= WORK TO BE COMPLETED =
Only lines that contain the string "width" should be returned from the material below.

= INPUT RECORDS =
:::

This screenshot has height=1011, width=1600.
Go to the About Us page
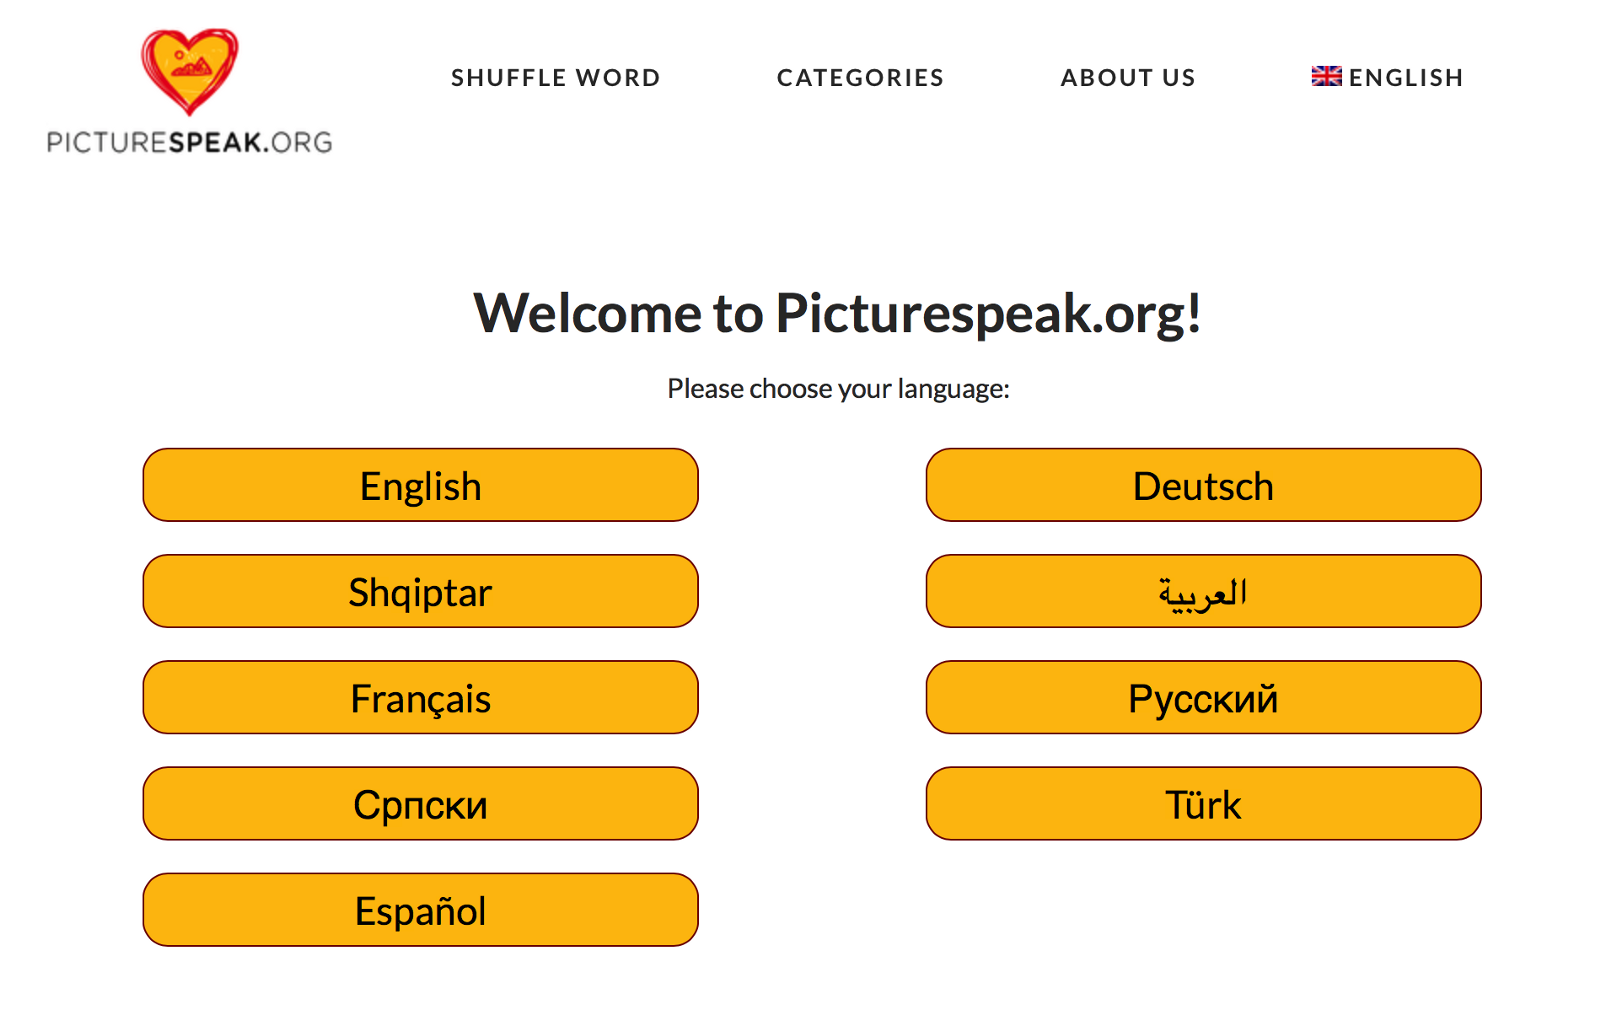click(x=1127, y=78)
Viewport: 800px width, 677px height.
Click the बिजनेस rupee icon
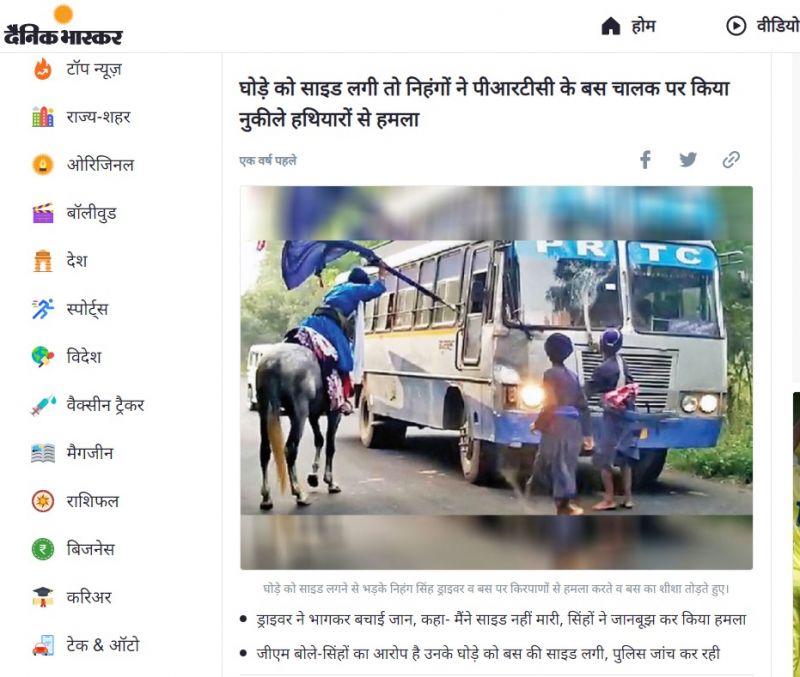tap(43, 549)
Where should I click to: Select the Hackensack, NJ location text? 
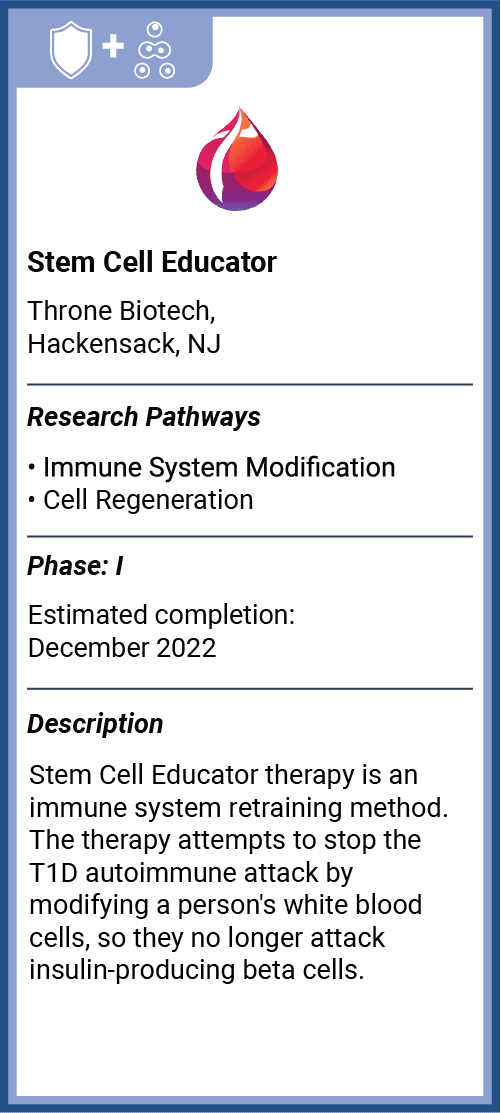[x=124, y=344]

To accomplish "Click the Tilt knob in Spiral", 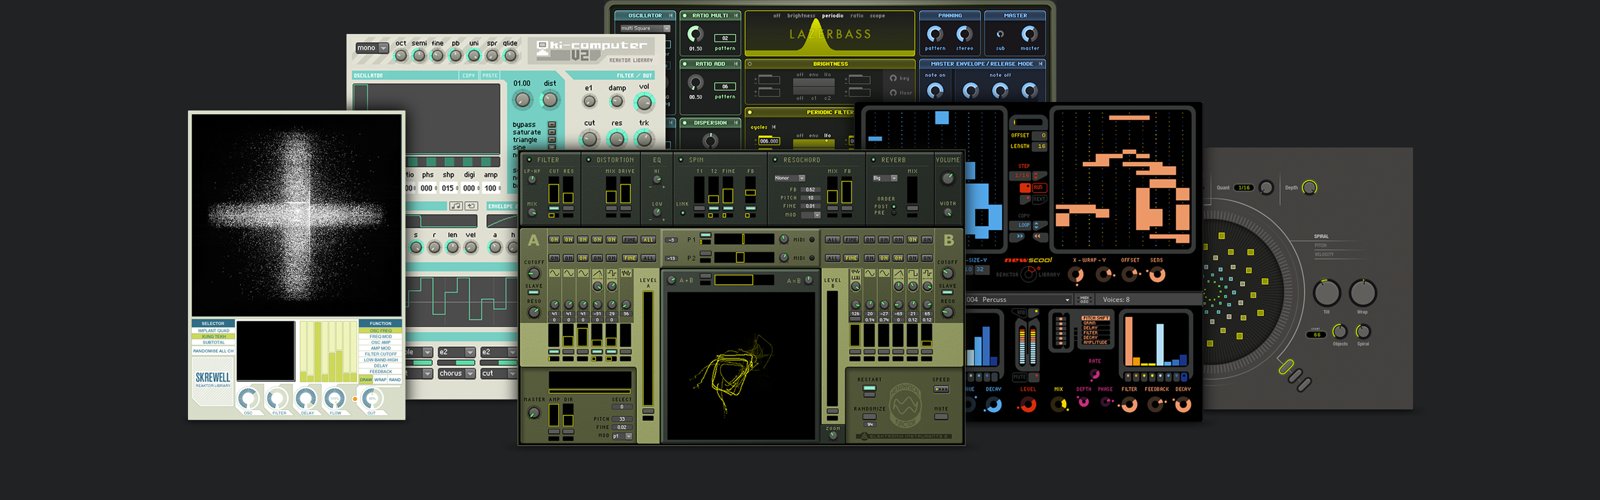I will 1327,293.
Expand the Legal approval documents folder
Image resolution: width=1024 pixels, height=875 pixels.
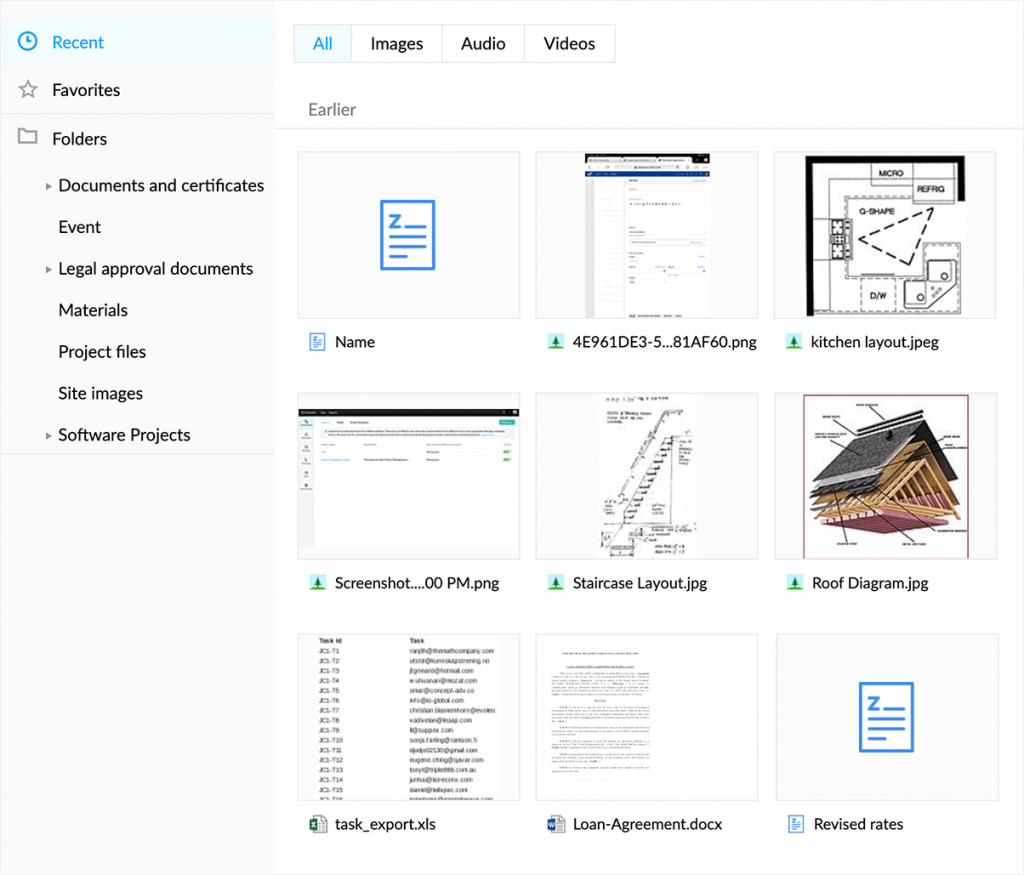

:::

= TASK RESULT =
This screenshot has height=1011, width=1600.
Viewport: 800px width, 677px height.
Image resolution: width=1024 pixels, height=875 pixels.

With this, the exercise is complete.